> **Input**
════════════════

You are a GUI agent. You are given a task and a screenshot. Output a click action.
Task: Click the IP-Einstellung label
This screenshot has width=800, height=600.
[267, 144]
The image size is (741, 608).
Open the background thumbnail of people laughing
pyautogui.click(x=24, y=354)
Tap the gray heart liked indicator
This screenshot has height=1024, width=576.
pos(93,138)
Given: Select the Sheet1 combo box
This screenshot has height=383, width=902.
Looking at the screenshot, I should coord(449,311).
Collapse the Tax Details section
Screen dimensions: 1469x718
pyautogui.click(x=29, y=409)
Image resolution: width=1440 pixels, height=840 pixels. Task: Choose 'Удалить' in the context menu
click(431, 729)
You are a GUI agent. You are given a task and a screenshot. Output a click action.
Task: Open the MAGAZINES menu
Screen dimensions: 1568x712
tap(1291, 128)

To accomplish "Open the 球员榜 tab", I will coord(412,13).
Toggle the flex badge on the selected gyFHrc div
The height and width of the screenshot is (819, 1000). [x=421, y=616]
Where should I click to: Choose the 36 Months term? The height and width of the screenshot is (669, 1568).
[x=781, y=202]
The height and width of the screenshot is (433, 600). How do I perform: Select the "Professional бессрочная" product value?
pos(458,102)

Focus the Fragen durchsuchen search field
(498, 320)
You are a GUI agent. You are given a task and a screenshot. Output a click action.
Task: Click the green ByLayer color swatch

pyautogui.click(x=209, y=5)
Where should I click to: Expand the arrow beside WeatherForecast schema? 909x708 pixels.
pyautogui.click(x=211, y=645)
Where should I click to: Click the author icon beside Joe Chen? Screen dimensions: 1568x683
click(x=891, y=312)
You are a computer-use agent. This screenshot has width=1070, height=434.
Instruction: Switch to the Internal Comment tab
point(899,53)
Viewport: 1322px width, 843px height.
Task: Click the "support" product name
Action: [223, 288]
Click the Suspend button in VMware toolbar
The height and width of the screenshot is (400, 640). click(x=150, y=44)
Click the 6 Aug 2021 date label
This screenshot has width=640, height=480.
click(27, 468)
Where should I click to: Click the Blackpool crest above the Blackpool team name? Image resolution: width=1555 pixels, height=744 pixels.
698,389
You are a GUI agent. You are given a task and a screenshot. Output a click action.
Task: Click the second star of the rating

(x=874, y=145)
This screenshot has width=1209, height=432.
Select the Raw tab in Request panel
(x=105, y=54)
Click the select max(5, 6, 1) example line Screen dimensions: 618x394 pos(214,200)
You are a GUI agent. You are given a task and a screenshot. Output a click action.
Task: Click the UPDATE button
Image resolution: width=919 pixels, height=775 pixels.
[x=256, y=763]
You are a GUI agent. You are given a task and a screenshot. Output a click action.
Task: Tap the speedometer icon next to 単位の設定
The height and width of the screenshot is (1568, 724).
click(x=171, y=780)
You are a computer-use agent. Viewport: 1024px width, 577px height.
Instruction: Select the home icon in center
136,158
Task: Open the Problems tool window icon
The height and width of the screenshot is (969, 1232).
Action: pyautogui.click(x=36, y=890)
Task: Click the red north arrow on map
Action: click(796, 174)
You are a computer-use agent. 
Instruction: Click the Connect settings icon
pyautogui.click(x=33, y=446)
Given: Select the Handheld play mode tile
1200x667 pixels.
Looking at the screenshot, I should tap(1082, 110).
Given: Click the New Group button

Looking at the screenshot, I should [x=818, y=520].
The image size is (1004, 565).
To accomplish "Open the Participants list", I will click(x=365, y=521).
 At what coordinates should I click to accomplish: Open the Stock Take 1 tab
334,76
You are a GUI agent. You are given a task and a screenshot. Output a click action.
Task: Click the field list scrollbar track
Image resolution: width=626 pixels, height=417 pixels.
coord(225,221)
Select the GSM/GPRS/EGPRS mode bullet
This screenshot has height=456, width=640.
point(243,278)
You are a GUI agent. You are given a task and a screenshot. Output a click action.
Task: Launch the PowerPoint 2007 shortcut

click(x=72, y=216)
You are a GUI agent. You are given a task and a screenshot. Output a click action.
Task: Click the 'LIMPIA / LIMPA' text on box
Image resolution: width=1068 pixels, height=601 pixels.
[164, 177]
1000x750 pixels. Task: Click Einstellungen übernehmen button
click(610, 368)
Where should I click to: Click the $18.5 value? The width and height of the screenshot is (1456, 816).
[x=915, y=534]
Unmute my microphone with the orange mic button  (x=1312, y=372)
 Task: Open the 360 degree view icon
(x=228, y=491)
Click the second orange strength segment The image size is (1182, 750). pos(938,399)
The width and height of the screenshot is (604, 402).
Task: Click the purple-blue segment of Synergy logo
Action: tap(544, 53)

════════════════

Could the data above be set down exactly, in full?

You are a GUI agent. You are given a task and a screenshot. Output a click action.
Task: Click the IP-Einstellung label
This screenshot has width=800, height=600.
[267, 144]
The image size is (741, 608).
Open the background thumbnail of people laughing
pyautogui.click(x=24, y=354)
Tap the gray heart liked indicator
This screenshot has height=1024, width=576.
pos(93,138)
Given: Select the Sheet1 combo box
This screenshot has height=383, width=902.
Looking at the screenshot, I should coord(449,311).
Collapse the Tax Details section
Screen dimensions: 1469x718
pyautogui.click(x=29, y=409)
Image resolution: width=1440 pixels, height=840 pixels. Task: Choose 'Удалить' in the context menu
click(431, 729)
You are a GUI agent. You are given a task and a screenshot. Output a click action.
Task: Open the MAGAZINES menu
Screen dimensions: 1568x712
tap(1291, 128)

To accomplish "Open the 球员榜 tab", I will coord(412,13).
Toggle the flex badge on the selected gyFHrc div
The height and width of the screenshot is (819, 1000). [x=421, y=616]
Where should I click to: Choose the 36 Months term? The height and width of the screenshot is (669, 1568).
[x=781, y=202]
The height and width of the screenshot is (433, 600). How do I perform: Select the "Professional бессрочная" product value?
pos(458,102)

Focus the Fragen durchsuchen search field
(498, 320)
You are a GUI agent. You are given a task and a screenshot. Output a click action.
Task: Click the green ByLayer color swatch

pyautogui.click(x=209, y=5)
Where should I click to: Expand the arrow beside WeatherForecast schema? 909x708 pixels.
pyautogui.click(x=211, y=645)
Where should I click to: Click the author icon beside Joe Chen? Screen dimensions: 1568x683
click(x=891, y=312)
You are a computer-use agent. This screenshot has width=1070, height=434.
Instruction: Switch to the Internal Comment tab
point(899,53)
Viewport: 1322px width, 843px height.
Task: Click the "support" product name
Action: [223, 288]
Click the Suspend button in VMware toolbar
The height and width of the screenshot is (400, 640). click(x=150, y=44)
Click the 6 Aug 2021 date label
This screenshot has width=640, height=480.
click(27, 468)
Where should I click to: Click the Blackpool crest above the Blackpool team name? Image resolution: width=1555 pixels, height=744 pixels.
698,389
You are a GUI agent. You are given a task and a screenshot. Output a click action.
Task: Click the second star of the rating

(x=874, y=145)
This screenshot has width=1209, height=432.
Select the Raw tab in Request panel
(x=105, y=54)
Click the select max(5, 6, 1) example line Screen dimensions: 618x394 pos(214,200)
You are a GUI agent. You are given a task and a screenshot. Output a click action.
Task: Click the UPDATE button
Image resolution: width=919 pixels, height=775 pixels.
[x=256, y=763]
You are a GUI agent. You are given a task and a screenshot. Output a click action.
Task: Tap the speedometer icon next to 単位の設定
The height and width of the screenshot is (1568, 724).
click(x=171, y=780)
You are a computer-use agent. Viewport: 1024px width, 577px height.
Instruction: Select the home icon in center
136,158
Task: Open the Problems tool window icon
The height and width of the screenshot is (969, 1232).
Action: pyautogui.click(x=36, y=890)
Task: Click the red north arrow on map
Action: click(796, 174)
You are a computer-use agent. 
Instruction: Click the Connect settings icon
pyautogui.click(x=33, y=446)
Given: Select the Handheld play mode tile
1200x667 pixels.
Looking at the screenshot, I should tap(1082, 110).
Given: Click the New Group button

Looking at the screenshot, I should [x=818, y=520].
The image size is (1004, 565).
To accomplish "Open the Participants list", I will click(x=365, y=521).
 At what coordinates should I click to accomplish: Open the Stock Take 1 tab
334,76
You are a GUI agent. You are given a task and a screenshot. Output a click action.
Task: Click the field list scrollbar track
Image resolution: width=626 pixels, height=417 pixels.
coord(225,221)
Select the GSM/GPRS/EGPRS mode bullet
This screenshot has height=456, width=640.
point(243,278)
You are a GUI agent. You are given a task and a screenshot. Output a click action.
Task: Launch the PowerPoint 2007 shortcut

click(x=72, y=216)
You are a GUI agent. You are given a task and a screenshot. Output a click action.
Task: Click the 'LIMPIA / LIMPA' text on box
Image resolution: width=1068 pixels, height=601 pixels.
[164, 177]
1000x750 pixels. Task: Click Einstellungen übernehmen button
click(610, 368)
Where should I click to: Click the $18.5 value? The width and height of the screenshot is (1456, 816).
[x=915, y=534]
Unmute my microphone with the orange mic button  (x=1312, y=372)
 Task: Open the 360 degree view icon
(x=228, y=491)
Click the second orange strength segment The image size is (1182, 750). pos(938,399)
The width and height of the screenshot is (604, 402).
Task: Click the purple-blue segment of Synergy logo
Action: tap(544, 53)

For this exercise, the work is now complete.